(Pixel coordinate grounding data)
===============

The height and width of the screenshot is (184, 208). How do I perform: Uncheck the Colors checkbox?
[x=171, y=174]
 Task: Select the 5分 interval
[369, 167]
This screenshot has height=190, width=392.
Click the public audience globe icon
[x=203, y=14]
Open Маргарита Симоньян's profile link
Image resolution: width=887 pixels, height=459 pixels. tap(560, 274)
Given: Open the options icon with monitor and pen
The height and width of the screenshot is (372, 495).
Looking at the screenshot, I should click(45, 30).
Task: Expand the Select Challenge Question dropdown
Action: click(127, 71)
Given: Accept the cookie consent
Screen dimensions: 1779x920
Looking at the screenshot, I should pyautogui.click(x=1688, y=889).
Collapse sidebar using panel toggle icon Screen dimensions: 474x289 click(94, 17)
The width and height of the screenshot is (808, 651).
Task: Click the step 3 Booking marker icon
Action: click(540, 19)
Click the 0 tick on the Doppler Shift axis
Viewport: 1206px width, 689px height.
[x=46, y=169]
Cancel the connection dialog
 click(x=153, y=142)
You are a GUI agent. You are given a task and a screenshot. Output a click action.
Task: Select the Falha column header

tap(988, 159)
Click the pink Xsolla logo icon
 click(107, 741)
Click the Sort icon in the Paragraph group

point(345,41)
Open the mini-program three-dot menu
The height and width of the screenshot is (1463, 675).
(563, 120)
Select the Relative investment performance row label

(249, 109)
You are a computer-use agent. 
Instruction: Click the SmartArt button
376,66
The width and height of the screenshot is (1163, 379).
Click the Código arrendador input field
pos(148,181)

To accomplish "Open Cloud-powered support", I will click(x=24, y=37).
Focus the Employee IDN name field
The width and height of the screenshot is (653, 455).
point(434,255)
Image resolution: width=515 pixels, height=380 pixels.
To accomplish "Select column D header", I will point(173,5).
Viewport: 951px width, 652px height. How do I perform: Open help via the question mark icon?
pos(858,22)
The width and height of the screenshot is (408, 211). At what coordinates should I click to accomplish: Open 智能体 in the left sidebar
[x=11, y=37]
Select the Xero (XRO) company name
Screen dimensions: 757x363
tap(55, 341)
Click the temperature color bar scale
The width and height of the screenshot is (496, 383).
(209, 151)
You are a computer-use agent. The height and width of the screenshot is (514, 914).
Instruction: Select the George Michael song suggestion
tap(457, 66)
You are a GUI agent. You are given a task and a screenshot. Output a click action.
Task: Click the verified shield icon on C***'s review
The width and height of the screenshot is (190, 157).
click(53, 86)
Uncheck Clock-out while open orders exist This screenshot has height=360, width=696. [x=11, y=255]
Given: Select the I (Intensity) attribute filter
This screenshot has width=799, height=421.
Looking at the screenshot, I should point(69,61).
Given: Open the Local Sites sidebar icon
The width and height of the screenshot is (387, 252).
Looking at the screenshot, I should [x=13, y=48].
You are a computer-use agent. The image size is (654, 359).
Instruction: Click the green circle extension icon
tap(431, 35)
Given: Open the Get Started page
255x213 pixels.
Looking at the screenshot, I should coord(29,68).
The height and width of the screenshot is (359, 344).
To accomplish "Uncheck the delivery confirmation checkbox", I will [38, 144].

===============

What is needed here is an exact copy of every record.

Solved problem.
The height and width of the screenshot is (184, 208). How do I perform: Uncheck the Colors checkbox?
[x=171, y=174]
 Task: Select the 5分 interval
[369, 167]
This screenshot has height=190, width=392.
Click the public audience globe icon
[x=203, y=14]
Open Маргарита Симоньян's profile link
Image resolution: width=887 pixels, height=459 pixels. tap(560, 274)
Given: Open the options icon with monitor and pen
The height and width of the screenshot is (372, 495).
Looking at the screenshot, I should click(45, 30).
Task: Expand the Select Challenge Question dropdown
Action: click(127, 71)
Given: Accept the cookie consent
Screen dimensions: 1779x920
Looking at the screenshot, I should pyautogui.click(x=1688, y=889).
Collapse sidebar using panel toggle icon Screen dimensions: 474x289 click(94, 17)
The width and height of the screenshot is (808, 651).
Task: Click the step 3 Booking marker icon
Action: click(540, 19)
Click the 0 tick on the Doppler Shift axis
Viewport: 1206px width, 689px height.
[x=46, y=169]
Cancel the connection dialog
 click(x=153, y=142)
You are a GUI agent. You are given a task and a screenshot. Output a click action.
Task: Select the Falha column header

tap(988, 159)
Click the pink Xsolla logo icon
 click(107, 741)
Click the Sort icon in the Paragraph group

point(345,41)
Open the mini-program three-dot menu
The height and width of the screenshot is (1463, 675).
(563, 120)
Select the Relative investment performance row label

(249, 109)
You are a computer-use agent. 
Instruction: Click the SmartArt button
376,66
The width and height of the screenshot is (1163, 379).
Click the Código arrendador input field
pos(148,181)

To accomplish "Open Cloud-powered support", I will click(x=24, y=37).
Focus the Employee IDN name field
The width and height of the screenshot is (653, 455).
point(434,255)
Image resolution: width=515 pixels, height=380 pixels.
To accomplish "Select column D header", I will point(173,5).
Viewport: 951px width, 652px height. How do I perform: Open help via the question mark icon?
pos(858,22)
The width and height of the screenshot is (408, 211). At what coordinates should I click to accomplish: Open 智能体 in the left sidebar
[x=11, y=37]
Select the Xero (XRO) company name
Screen dimensions: 757x363
tap(55, 341)
Click the temperature color bar scale
The width and height of the screenshot is (496, 383).
(209, 151)
You are a computer-use agent. The height and width of the screenshot is (514, 914).
Instruction: Select the George Michael song suggestion
tap(457, 66)
You are a GUI agent. You are given a task and a screenshot. Output a click action.
Task: Click the verified shield icon on C***'s review
The width and height of the screenshot is (190, 157).
click(53, 86)
Uncheck Clock-out while open orders exist This screenshot has height=360, width=696. [x=11, y=255]
Given: Select the I (Intensity) attribute filter
This screenshot has width=799, height=421.
Looking at the screenshot, I should point(69,61).
Given: Open the Local Sites sidebar icon
The width and height of the screenshot is (387, 252).
Looking at the screenshot, I should [x=13, y=48].
You are a computer-use agent. The image size is (654, 359).
Instruction: Click the green circle extension icon
tap(431, 35)
Given: Open the Get Started page
255x213 pixels.
Looking at the screenshot, I should coord(29,68).
The height and width of the screenshot is (359, 344).
To accomplish "Uncheck the delivery confirmation checkbox", I will [38, 144].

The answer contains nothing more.